▶ _PROBLEM TO WORK ON_
If a line in the listing below contains "agent", return that line.

▶ _DATA FOR THIS EXERCISE_
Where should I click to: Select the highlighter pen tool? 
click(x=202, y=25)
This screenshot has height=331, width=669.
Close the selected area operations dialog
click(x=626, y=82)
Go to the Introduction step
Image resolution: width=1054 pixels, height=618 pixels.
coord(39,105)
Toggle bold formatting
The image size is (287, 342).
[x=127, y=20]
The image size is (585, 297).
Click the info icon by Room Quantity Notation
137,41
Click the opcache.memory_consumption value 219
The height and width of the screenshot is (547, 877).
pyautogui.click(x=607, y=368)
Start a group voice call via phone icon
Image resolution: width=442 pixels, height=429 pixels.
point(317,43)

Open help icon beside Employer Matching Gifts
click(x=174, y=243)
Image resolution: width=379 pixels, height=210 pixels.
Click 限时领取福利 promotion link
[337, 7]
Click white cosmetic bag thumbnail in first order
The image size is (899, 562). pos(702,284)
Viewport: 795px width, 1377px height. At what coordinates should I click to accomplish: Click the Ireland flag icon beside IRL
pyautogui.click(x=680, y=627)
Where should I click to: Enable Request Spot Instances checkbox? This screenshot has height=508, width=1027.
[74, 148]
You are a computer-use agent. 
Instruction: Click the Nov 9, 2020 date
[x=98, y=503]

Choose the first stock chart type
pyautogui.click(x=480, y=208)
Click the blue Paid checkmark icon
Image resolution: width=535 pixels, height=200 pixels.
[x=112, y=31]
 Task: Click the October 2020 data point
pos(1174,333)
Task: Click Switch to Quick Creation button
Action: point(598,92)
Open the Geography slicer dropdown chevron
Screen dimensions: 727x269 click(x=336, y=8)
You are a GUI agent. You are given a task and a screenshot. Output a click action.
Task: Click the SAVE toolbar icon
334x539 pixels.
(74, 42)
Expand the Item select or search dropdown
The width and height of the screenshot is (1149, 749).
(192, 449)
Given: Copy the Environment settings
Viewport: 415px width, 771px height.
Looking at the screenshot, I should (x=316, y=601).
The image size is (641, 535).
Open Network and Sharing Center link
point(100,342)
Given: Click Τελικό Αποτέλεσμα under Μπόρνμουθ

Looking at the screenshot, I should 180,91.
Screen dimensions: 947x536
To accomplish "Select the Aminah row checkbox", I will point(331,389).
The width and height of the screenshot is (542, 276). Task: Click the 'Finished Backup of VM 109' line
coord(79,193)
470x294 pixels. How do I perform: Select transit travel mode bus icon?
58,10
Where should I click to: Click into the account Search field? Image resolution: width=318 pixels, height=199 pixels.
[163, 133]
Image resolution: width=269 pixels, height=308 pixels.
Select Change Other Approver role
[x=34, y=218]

▶ _ANSWER TO THIS TASK_
You are a computer-use agent. 
You are a GUI agent. You are given a task and a screenshot. Output a click action.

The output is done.